◆ YOUR ASSIGNMENT:
Here are some records. Repeat them all exactly.

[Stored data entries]
= = = =
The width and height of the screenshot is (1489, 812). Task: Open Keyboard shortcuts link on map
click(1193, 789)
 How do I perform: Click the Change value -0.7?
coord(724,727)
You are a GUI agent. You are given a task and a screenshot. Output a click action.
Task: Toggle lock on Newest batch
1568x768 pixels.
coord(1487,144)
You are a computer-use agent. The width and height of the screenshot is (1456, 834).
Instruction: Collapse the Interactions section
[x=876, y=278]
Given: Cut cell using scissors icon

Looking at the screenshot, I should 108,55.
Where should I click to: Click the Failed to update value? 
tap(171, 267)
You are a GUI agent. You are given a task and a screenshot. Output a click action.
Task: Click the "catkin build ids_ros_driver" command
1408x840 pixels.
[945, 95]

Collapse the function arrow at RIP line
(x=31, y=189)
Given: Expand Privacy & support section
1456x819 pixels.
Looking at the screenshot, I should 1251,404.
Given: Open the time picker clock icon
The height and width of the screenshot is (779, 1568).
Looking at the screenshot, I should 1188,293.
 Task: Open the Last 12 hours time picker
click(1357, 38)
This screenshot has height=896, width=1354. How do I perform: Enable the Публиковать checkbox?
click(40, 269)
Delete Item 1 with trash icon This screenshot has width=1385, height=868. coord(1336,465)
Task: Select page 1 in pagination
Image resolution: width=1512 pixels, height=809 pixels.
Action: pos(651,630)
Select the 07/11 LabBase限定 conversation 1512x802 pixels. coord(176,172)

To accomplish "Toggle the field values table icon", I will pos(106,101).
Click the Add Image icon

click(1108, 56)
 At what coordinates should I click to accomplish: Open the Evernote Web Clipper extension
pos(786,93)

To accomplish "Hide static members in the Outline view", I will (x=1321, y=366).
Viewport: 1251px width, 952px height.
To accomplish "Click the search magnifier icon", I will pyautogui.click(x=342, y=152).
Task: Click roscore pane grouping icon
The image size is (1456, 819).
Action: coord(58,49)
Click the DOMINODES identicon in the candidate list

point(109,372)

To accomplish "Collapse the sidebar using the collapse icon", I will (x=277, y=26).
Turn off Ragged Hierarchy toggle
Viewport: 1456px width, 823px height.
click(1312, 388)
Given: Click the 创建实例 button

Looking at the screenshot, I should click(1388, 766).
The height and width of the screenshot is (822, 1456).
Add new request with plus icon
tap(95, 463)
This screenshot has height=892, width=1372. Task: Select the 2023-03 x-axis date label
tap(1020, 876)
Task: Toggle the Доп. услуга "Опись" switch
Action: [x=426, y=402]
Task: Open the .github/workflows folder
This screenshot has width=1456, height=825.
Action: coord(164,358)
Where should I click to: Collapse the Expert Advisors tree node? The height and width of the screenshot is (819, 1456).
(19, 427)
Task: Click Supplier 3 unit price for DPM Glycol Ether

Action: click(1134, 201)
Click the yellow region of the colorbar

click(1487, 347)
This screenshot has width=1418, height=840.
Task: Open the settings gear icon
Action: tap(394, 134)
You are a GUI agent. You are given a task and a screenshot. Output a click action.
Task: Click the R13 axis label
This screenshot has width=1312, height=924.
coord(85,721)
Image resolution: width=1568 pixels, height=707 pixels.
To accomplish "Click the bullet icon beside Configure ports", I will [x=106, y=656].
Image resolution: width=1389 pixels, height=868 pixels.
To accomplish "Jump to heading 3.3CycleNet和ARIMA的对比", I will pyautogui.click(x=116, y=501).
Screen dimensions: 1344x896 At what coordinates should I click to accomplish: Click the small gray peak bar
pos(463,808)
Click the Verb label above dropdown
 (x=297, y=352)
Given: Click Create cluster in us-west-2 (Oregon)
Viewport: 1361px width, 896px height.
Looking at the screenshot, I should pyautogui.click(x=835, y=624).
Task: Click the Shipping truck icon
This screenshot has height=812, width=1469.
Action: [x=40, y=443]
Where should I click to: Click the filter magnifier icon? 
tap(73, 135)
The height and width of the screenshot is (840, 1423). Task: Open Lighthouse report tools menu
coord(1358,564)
= = = =
◆ SOLUTION TO THIS PROBLEM:
The width and height of the screenshot is (1489, 812). Task: Open Keyboard shortcuts link on map
click(1193, 789)
 How do I perform: Click the Change value -0.7?
coord(724,727)
You are a GUI agent. You are given a task and a screenshot. Output a click action.
Task: Toggle lock on Newest batch
1568x768 pixels.
coord(1487,144)
You are a computer-use agent. The width and height of the screenshot is (1456, 834).
Instruction: Collapse the Interactions section
[x=876, y=278]
Given: Cut cell using scissors icon

Looking at the screenshot, I should 108,55.
Where should I click to: Click the Failed to update value? 
tap(171, 267)
You are a GUI agent. You are given a task and a screenshot. Output a click action.
Task: Click the "catkin build ids_ros_driver" command
1408x840 pixels.
[945, 95]

Collapse the function arrow at RIP line
(x=31, y=189)
Given: Expand Privacy & support section
1456x819 pixels.
Looking at the screenshot, I should 1251,404.
Given: Open the time picker clock icon
The height and width of the screenshot is (779, 1568).
Looking at the screenshot, I should 1188,293.
 Task: Open the Last 12 hours time picker
click(1357, 38)
This screenshot has height=896, width=1354. How do I perform: Enable the Публиковать checkbox?
click(40, 269)
Delete Item 1 with trash icon This screenshot has width=1385, height=868. coord(1336,465)
Task: Select page 1 in pagination
Image resolution: width=1512 pixels, height=809 pixels.
Action: pos(651,630)
Select the 07/11 LabBase限定 conversation 1512x802 pixels. coord(176,172)

To accomplish "Toggle the field values table icon", I will pos(106,101).
Click the Add Image icon

click(1108, 56)
 At what coordinates should I click to accomplish: Open the Evernote Web Clipper extension
pos(786,93)

To accomplish "Hide static members in the Outline view", I will (x=1321, y=366).
Viewport: 1251px width, 952px height.
To accomplish "Click the search magnifier icon", I will pyautogui.click(x=342, y=152).
Task: Click roscore pane grouping icon
The image size is (1456, 819).
Action: coord(58,49)
Click the DOMINODES identicon in the candidate list

point(109,372)

To accomplish "Collapse the sidebar using the collapse icon", I will (x=277, y=26).
Turn off Ragged Hierarchy toggle
Viewport: 1456px width, 823px height.
click(1312, 388)
Given: Click the 创建实例 button

Looking at the screenshot, I should click(1388, 766).
The height and width of the screenshot is (822, 1456).
Add new request with plus icon
tap(95, 463)
This screenshot has height=892, width=1372. Task: Select the 2023-03 x-axis date label
tap(1020, 876)
Task: Toggle the Доп. услуга "Опись" switch
Action: [x=426, y=402]
Task: Open the .github/workflows folder
This screenshot has width=1456, height=825.
Action: coord(164,358)
Where should I click to: Collapse the Expert Advisors tree node? The height and width of the screenshot is (819, 1456).
(19, 427)
Task: Click Supplier 3 unit price for DPM Glycol Ether

Action: click(1134, 201)
Click the yellow region of the colorbar

click(1487, 347)
This screenshot has width=1418, height=840.
Task: Open the settings gear icon
Action: tap(394, 134)
You are a GUI agent. You are given a task and a screenshot. Output a click action.
Task: Click the R13 axis label
This screenshot has width=1312, height=924.
coord(85,721)
Image resolution: width=1568 pixels, height=707 pixels.
To accomplish "Click the bullet icon beside Configure ports", I will [x=106, y=656].
Image resolution: width=1389 pixels, height=868 pixels.
To accomplish "Jump to heading 3.3CycleNet和ARIMA的对比", I will pyautogui.click(x=116, y=501).
Screen dimensions: 1344x896 At what coordinates should I click to accomplish: Click the small gray peak bar
pos(463,808)
Click the Verb label above dropdown
 (x=297, y=352)
Given: Click Create cluster in us-west-2 (Oregon)
Viewport: 1361px width, 896px height.
Looking at the screenshot, I should pyautogui.click(x=835, y=624).
Task: Click the Shipping truck icon
This screenshot has height=812, width=1469.
Action: [x=40, y=443]
Where should I click to: Click the filter magnifier icon? 
tap(73, 135)
The height and width of the screenshot is (840, 1423). Task: Open Lighthouse report tools menu
coord(1358,564)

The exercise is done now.